The defendant's motion to dismiss asserts that the trustee in bankruptcy, Kipperman, never filed a claim against the decedent's estate; that Steigerwald, who had declared bankruptcy, did not have the personal right to file a claim, and also that the claim against the estate was not contained in a schedule of Steigerwald's assets, which was filed in connection with his petition for bankruptcy; and that Reis, who also declared bankruptcy had no right to file a claim for the same reason, and that his trustee did not file a claim against the estate.
The plaintiffs, in opposing the motion to dismiss, contend that their claim against the estate, when filed, was timely and valid; that the defendant moved to dismiss their Illinois judgment three days after the claim period had expired; and that both plaintiffs have an interest in this appeal because of their alleged claims against the estate.

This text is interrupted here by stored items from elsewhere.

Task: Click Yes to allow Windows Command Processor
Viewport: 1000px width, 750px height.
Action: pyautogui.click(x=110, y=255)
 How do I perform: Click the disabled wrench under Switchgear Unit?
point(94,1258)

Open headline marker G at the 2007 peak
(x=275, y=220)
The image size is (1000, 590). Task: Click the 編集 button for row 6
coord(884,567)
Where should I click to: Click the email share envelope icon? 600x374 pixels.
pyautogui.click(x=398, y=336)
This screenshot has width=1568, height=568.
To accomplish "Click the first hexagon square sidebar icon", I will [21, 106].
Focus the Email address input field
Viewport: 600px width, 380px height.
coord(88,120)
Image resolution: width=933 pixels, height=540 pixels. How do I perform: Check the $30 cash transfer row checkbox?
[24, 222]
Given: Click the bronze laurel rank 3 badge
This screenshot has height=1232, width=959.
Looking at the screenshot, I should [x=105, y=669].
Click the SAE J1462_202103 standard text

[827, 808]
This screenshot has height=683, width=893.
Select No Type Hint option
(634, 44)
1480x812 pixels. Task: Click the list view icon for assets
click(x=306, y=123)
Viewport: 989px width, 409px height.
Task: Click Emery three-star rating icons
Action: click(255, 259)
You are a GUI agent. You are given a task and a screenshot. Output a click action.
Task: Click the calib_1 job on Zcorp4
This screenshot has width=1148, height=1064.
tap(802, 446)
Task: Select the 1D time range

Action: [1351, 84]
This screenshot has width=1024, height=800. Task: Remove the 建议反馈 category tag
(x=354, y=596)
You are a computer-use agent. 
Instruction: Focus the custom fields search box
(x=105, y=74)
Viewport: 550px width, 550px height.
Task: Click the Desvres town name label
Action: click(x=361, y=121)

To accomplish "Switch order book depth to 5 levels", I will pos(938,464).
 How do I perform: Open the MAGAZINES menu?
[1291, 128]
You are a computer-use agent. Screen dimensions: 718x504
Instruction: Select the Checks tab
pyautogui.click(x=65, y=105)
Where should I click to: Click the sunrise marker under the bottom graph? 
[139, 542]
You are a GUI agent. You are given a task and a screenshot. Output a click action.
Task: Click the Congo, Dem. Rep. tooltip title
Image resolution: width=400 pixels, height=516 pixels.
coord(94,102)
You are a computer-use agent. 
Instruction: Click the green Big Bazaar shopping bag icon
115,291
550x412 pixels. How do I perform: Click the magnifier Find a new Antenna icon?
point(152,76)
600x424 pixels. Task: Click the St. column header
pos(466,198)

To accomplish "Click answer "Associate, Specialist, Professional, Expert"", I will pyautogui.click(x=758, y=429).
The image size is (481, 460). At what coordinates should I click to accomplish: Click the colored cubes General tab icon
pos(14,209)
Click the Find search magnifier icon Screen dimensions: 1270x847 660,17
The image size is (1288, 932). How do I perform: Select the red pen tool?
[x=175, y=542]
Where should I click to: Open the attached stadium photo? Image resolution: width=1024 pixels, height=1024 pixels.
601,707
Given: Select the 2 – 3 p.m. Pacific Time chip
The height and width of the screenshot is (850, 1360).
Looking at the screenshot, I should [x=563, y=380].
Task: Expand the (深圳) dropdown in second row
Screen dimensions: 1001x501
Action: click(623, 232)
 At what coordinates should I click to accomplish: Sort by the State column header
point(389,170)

"General Statutes § 45a-186 provides that `any person aggrieved by any order, denial or decree of a court of probate in any matter . . . may appeal therefrom to the superior court.' `The concept of standing, as presented by the question of aggrievement, is a practical and functional one designed to assure that only those with a genuine and legitimate interest can appeal an order of the probate court' . . . `[T]he existence of aggrievement depends upon whether there is a possibility, as distinguished from a certainty, that some legally protected interest which [an appellant] has in the estate has been adversely affected.'" (Citation omitted; internal quotation marks omitted.) Ryan v. Probate Appeal, 8 CSCR 601 (May 12, 1993, Lewis, J.).
Kipperman, as trustee in bankruptcy, has a "legally protected interest" that has been adversely affected by the decision denying Steigerwald's claim, as the trustee's obligation is to collect all the debtor's assets for the benefit of the latter's creditors. Steigerwald and Reis also possess such legally protected interests since, if they were to recover a sufficient amount from the decedent's estate, they possibly could discharge all their debts and reap the benefit of the balance. Moreover, "`[S]ubject matter jurisdiction is the power of the court to hear and determine cases of the general class to which the proceedings in question belong . . . . That determination must be informed by the established principle that every presumption is to be indulged in favor of jurisdiction.'" Savoy Laundry, Inc. v. Stratford, 32 Conn. App. 636, 639, 630 A.2d 159 (1993).
For the above reasons, the defendant administrator's motion to dismiss is denied.
So Ordered.
Dated at Stamford, Connecticut, this 14th of October, 1994.